Wooden rimmed Reliance

Does anyone have a link to a manual on how to build wooden rims?

I'm a reasonably skilled woodworker.

I'm more concerned about tensioning the spokes in a wooden rim. Much smaller margin for over tensioning compared to alloy.
 
I'm more concerned about tensioning the spokes in a wooden rim. Much smaller margin for over tensioning compared to alloy.
I'm guessing it doesn't work very well without some kind of metal insert to spread the load at the spoke nipple. What if metal spokes were not used, and a wooden tri-spoke design was employed?

I've no idea how the tyre bead to rim interface works. Would it be possible to use a router to create the hook on a wooden rim?
 
I imagine the whole thing is laminated, so might be possible to create the hook through different laminate layers, then tidy up with the router.
Will it be strong enough to hold the tyre - that is the question.

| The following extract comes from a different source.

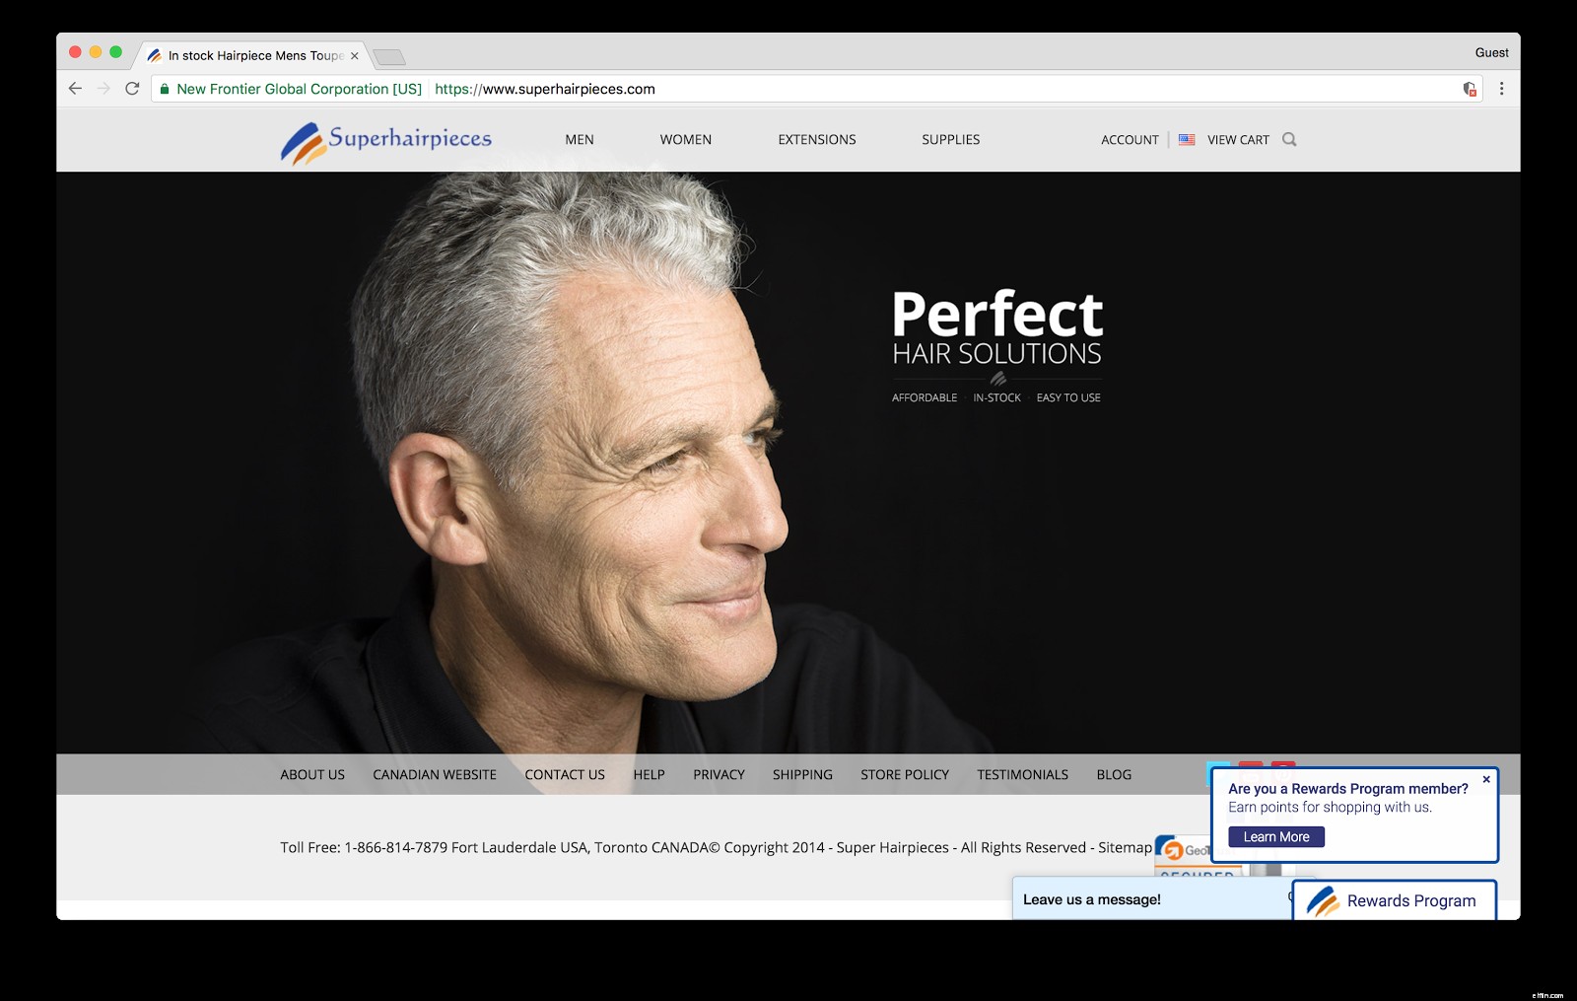Reload the page with the refresh icon
This screenshot has height=1001, width=1577.
[x=132, y=89]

I reckon that the wood will flex like crazy, move out of true with changes in humidity, be very difficult to tension and the solution with fake wood rims recently published on this forum is much more practical.
 
I imagine the whole thing is laminated, so might be possible to create the hook through different laminate layers, then tidy up with the router.
Will it be strong enough to hold the tyre - that is the question.
Perhaps you could remove the kevlar beading from some tyres, then use epoxy to bond that to the wooden rim and use it as the hook? Probably tack the kevlar beading in place using cyanoacrylate (super glue) first, then paint over with epoxy afterwards to make it really strong.

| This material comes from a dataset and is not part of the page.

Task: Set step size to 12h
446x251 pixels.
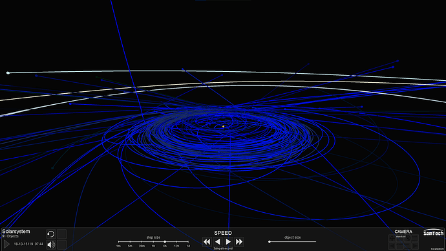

I reckon that the wood will flex like crazy, move out of true with changes in humidity, be very difficult to tension and the solution with fake wood rims recently published on this forum is much more practical.
Since disc brakes became common, does a wheel have to be perfectly true all the time? If a disc hub could be modified to fit into a wooden tri-spoke or quad-spoke then it might work quite well. As for materials, how about bamboo?
 
I've had a wee think about it.
Wood is unstable. It is particularly unstable when the humidity or temperature changes.
Wooden rims will be constantly exposed to wet weather and heat build up from pads... All while running very low tension spokes. Not good.

I wouldn't run disks on a road bike with any rims. But combining wood with disks is quite weird.

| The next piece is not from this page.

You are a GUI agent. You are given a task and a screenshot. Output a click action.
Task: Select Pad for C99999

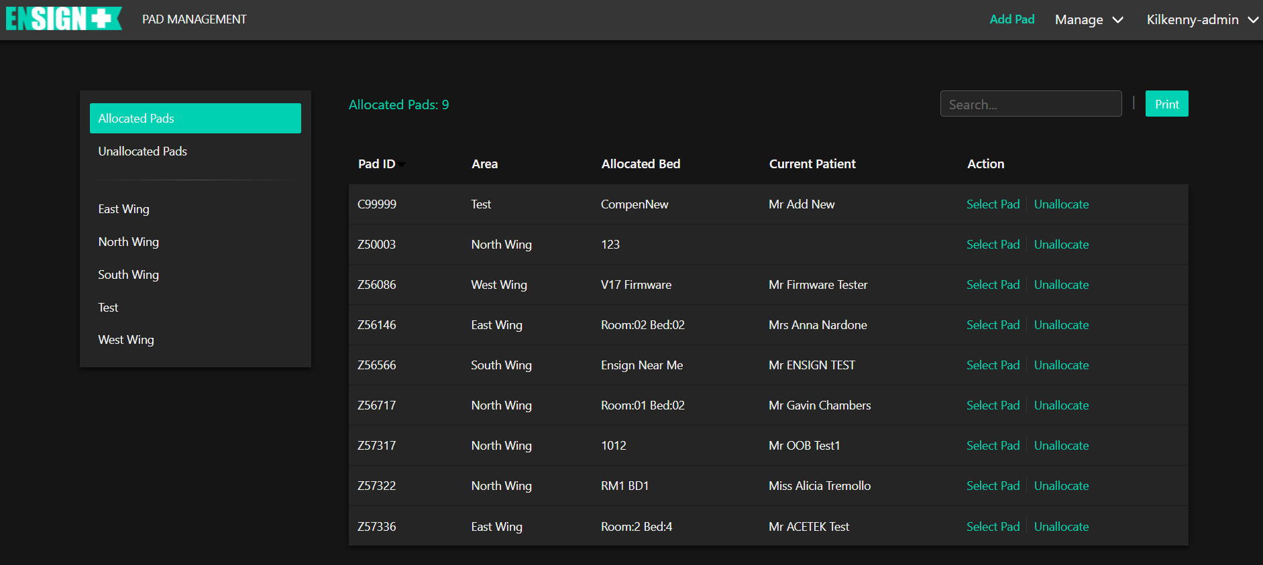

I am tempted to get an alloy deep wall rim, mask the braking tracks, epoxy some base layer onto the alloy and then laminate some wood (any wood!) on top of it. Might do it when the days get shorter and the nights get colder.
 
I've had a wee think about it.
Wood is unstable. It is particularly unstable when the humidity or temperature changes.
Wooden rims will be constantly exposed to wet weather and heat build up from pads... All while running very low tension spokes. Not good.

I wouldn't run disks on a road bike with any rims. But combining wood with disks is quite weird.

I am tempted to get an alloy deep wall rim, mask the braking tracks, epoxy some base layer onto the alloy and then laminate some wood (any wood!) on top of it. Might do it when the days get shorter and the nights get colder.
Pretty sure @Nabeaquam has done a thread on exactly this.

The wooden rims I’ve seen are made up of lots of curved sections laminated and jointed with kind of sawtooth type joints if there’s such a thing - like engineered wood. Doing this gets around the issue of wood stability - I’ve seen wooden windows made this way for the same reason.
 
@Gtpulse
Even laminated rim will drift and will be very weak to begin with. Should be reasonably straightforward to make (at least for tubs), but building it into a reasonably maintainable wheel - probably not.

I've seen Nabeaquam's thread. Very inspiring. I would like to try taking it further and laminating wood over the base layer instead of staining it.